Ce tournage en studio a aussi offert à Claude Autant-Lara une plus grande aisance dans la reconstitution de l’époque. Un travail presque avant-gardiste sur le son nous fait vivre la guerre à travers les sentiments des deux amants : tantôt les cloches qui sonnent la victoire déraillent, tantôt on écoute la Marseillaise dans un bar où tout le monde est statufié, comme glacé par l’effroi.

D’autres éléments trahiront quelque peu les amoureux du livre : le choix des acteurs, par exemple. Micheline Presle et Gérard Philippe avaient tous deux vingt-cinq ans lorsqu’ils ont tourné le film. Gérard Philippe a d’ailleurs refusé le rôle dans un premier temps, s’estimant trop âgé. C’est Claude Autant-Lara qui lui a demandé de revenir sur le projet, déclarant que la jeunesse pouvait très bien se feindre. Mais, si bon acteur soit-il, Gérard Philippe n’a toujours pas l’air d’avoir quinze ans.
Autre infidélité, le héros du film s’appelle François. Dans le récit, on ne dévoile jamais son prénom. Mais, après tout, le cinéma n’a pas à être au service de la littérature.

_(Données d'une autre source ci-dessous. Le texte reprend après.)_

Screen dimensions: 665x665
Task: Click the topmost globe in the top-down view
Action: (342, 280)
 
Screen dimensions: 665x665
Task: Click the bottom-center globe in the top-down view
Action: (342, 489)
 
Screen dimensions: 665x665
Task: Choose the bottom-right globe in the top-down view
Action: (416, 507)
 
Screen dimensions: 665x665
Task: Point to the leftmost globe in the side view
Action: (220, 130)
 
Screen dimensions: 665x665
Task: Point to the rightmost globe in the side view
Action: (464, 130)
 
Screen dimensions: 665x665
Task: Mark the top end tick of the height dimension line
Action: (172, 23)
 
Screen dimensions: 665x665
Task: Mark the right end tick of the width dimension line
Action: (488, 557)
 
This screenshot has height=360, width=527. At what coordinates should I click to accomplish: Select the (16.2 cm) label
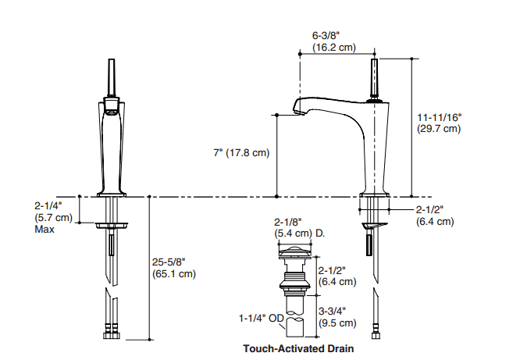333,48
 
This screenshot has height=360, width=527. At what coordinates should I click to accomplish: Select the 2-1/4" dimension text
52,207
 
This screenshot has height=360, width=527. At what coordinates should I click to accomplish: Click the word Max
45,230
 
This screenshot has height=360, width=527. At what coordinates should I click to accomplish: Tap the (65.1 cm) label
174,274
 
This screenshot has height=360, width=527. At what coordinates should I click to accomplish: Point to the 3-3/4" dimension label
333,310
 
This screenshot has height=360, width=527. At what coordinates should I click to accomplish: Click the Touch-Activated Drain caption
298,348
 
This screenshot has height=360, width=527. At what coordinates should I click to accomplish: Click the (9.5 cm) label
336,323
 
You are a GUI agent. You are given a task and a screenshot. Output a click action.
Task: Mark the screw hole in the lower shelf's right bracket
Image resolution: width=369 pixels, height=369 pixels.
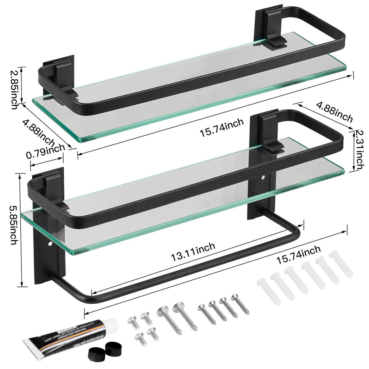[x=263, y=177]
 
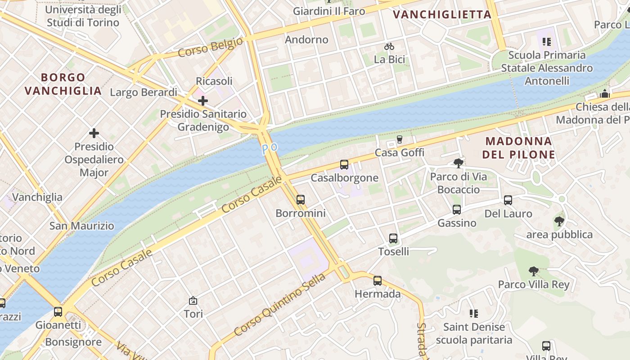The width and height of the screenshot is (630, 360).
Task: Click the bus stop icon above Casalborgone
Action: coord(344,165)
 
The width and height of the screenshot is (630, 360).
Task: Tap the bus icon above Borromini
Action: coord(301,200)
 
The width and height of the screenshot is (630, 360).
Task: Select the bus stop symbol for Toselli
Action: coord(393,238)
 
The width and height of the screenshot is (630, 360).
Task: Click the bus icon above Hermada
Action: coord(378,281)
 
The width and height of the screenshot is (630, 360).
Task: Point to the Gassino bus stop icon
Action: coord(457,210)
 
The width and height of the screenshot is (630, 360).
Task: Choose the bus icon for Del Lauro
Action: coord(508,200)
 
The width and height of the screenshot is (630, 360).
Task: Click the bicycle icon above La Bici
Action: coord(389,46)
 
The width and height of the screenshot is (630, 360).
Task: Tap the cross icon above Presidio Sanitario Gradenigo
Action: coord(203,101)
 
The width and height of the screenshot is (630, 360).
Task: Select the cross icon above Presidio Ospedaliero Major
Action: coord(94,133)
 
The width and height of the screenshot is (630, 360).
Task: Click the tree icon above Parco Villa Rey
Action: coord(534,271)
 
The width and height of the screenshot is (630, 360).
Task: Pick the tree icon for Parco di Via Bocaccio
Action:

C’est d’ailleurs dans ce qui ne s’écrit pas que Claude Autant-Lara est le plus virtuose. Ses longs plans, où la caméra se faufile là où le regard ne peut jamais aller, nous donnent à voir l’impossible. On assiste ainsi à une scène d’amour où la caméra, en passant entre le mur et le sommier du lit, camoufle pudiquement les deux amants. Le travelling termine sa course sur un feu de cheminée qui s’anime de plus en plus.
Parfois, on se glisse à l’intérieur même de cette cheminée pour filmer le couple presque allongé sur un lit de flammes. Ces trouvailles ne sont pas l’œuvre de Raymond Radiguet, mais bien celles d’un cinéaste habile qui a méticuleusement travaillé son adaptation.

Le Diable au corps n’était jamais sorti en cassette vidéo. Il bénéficie depuis 2009 d’une remarquable édition DVD chez Paramount, qui a accompagné sa première ressortie en salle depuis presque trente ans. Vous y trouverez, en complément, un documentaire de 45 minutes très complet sur l’élaboration du film, appuyé par un témoignage fascinant de Micheline Presle, ainsi qu’un petit bonus de 3 minutes sur la classification obtenue par le film, interdit au moins de seize ans à l’époque et assorti d’un texte d’introduction. On y découvre que, contrairement aux rumeurs qui ont suivi sa sortie, le film n’a jamais été censuré. Nous pouvons donc en profiter aujourd’hui dans sa version originale et intégrale.